> [REQUIRED WORK]
Return exactly the lines of the records below, starting at the line that contains "The height and width of the screenshot is (977, 1771)." and ending at the line that contains "Click the Username label", with both of those lines kept.

> [RECORDS PROVIDED]
[Start of section]

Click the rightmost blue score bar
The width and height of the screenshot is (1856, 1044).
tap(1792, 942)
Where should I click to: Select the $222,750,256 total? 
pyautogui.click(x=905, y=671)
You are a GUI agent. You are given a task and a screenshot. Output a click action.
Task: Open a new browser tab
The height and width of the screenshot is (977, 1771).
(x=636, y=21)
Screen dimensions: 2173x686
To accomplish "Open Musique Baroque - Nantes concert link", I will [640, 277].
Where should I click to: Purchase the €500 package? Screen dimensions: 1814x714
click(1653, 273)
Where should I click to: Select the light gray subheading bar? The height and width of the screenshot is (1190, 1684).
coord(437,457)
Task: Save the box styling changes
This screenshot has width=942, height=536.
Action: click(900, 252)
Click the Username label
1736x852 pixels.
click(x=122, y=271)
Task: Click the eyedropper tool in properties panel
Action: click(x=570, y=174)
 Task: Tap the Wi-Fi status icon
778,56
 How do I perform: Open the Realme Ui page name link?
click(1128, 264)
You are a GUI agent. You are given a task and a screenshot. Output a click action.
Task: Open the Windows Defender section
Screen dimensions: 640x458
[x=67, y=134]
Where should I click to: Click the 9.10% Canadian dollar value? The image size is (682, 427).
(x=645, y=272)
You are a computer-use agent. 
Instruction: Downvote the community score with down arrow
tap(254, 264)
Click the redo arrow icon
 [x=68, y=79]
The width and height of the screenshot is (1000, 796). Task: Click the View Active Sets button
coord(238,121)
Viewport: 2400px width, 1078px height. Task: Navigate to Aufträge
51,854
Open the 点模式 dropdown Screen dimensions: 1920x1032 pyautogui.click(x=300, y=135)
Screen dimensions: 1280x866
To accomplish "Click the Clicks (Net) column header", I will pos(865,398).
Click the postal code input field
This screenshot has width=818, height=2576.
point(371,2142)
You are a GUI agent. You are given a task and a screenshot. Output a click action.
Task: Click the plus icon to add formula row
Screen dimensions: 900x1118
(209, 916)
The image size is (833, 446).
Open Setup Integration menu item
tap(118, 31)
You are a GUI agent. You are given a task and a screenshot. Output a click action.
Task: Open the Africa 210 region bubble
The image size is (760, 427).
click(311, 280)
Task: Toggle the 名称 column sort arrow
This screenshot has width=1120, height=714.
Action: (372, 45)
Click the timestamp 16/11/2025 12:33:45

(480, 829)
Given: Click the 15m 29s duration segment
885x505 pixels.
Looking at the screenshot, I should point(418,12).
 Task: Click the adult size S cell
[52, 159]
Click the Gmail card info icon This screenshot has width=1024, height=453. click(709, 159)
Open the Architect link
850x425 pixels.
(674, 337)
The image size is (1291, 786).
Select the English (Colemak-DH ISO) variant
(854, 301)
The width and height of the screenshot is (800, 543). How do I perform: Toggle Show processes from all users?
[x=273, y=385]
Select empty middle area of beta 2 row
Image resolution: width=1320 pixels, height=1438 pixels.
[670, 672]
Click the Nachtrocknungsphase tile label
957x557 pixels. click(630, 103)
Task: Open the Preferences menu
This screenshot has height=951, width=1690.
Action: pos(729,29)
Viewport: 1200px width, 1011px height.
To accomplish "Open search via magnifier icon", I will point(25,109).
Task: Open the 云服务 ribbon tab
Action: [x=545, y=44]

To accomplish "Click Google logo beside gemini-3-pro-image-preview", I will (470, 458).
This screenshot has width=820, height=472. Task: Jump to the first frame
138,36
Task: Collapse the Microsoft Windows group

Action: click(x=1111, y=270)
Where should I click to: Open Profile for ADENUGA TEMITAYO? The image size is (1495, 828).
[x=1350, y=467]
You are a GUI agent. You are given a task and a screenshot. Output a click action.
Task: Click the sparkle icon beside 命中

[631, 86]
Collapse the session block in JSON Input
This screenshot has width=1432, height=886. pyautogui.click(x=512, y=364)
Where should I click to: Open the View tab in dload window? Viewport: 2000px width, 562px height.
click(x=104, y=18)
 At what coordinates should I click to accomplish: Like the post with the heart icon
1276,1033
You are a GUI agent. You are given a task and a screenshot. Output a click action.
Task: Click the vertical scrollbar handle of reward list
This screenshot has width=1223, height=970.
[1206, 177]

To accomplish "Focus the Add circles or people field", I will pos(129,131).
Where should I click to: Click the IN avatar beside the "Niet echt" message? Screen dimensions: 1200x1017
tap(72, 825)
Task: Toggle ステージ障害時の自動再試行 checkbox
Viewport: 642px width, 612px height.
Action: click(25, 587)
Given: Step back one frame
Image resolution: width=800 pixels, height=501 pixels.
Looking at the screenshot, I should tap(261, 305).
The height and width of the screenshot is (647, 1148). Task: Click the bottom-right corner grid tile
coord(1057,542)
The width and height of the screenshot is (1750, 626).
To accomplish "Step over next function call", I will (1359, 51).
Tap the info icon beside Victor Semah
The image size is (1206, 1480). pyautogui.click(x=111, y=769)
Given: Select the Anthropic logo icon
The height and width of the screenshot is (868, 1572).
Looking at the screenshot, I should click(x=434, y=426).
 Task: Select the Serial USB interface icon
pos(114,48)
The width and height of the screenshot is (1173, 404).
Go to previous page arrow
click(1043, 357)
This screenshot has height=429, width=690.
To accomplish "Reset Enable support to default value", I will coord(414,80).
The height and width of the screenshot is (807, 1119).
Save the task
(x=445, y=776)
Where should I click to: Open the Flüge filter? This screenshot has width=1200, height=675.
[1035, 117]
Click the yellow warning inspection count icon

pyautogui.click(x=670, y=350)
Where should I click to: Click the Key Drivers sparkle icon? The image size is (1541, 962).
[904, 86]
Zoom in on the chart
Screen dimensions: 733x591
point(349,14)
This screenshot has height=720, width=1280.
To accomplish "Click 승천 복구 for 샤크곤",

[End of section]

> [ANSWER TO THIS EXERCISE]
The height and width of the screenshot is (977, 1771).
(x=636, y=21)
Screen dimensions: 2173x686
To accomplish "Open Musique Baroque - Nantes concert link", I will [640, 277].
Where should I click to: Purchase the €500 package? Screen dimensions: 1814x714
click(1653, 273)
Where should I click to: Select the light gray subheading bar? The height and width of the screenshot is (1190, 1684).
coord(437,457)
Task: Save the box styling changes
This screenshot has width=942, height=536.
Action: click(900, 252)
Click the Username label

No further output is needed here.